DATA SUPPLIED: Begin

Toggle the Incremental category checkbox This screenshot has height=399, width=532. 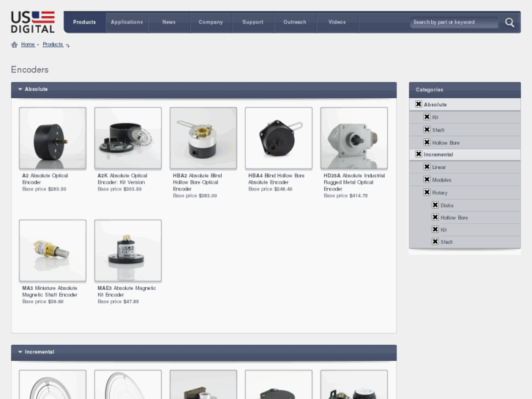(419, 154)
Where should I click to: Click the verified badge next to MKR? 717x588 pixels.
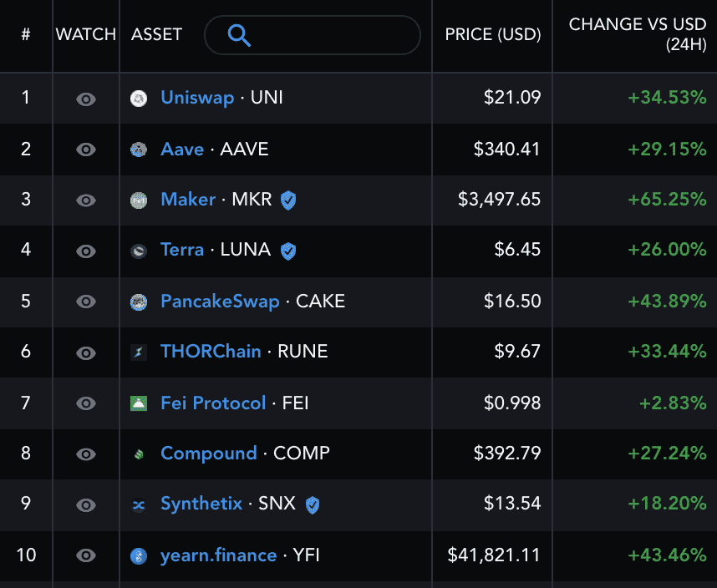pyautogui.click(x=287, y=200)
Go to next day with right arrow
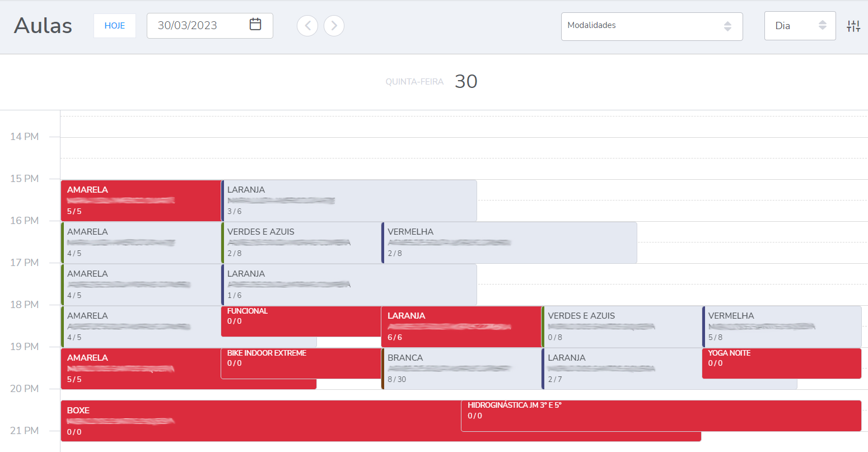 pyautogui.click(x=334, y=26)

DATA SUPPLIED: End

* WHAT THIS TASK INVOLVES
Where pictures appear, omit them, and transcribe exactly, with nothing else, the lines from the line with "Where should I" through the final line of the records above, both ends included.

* ANSWER FOR THE TASK
Where should I click to: Click the verified badge next to MKR? 717x588 pixels.
pyautogui.click(x=287, y=200)
Go to next day with right arrow
 pyautogui.click(x=334, y=26)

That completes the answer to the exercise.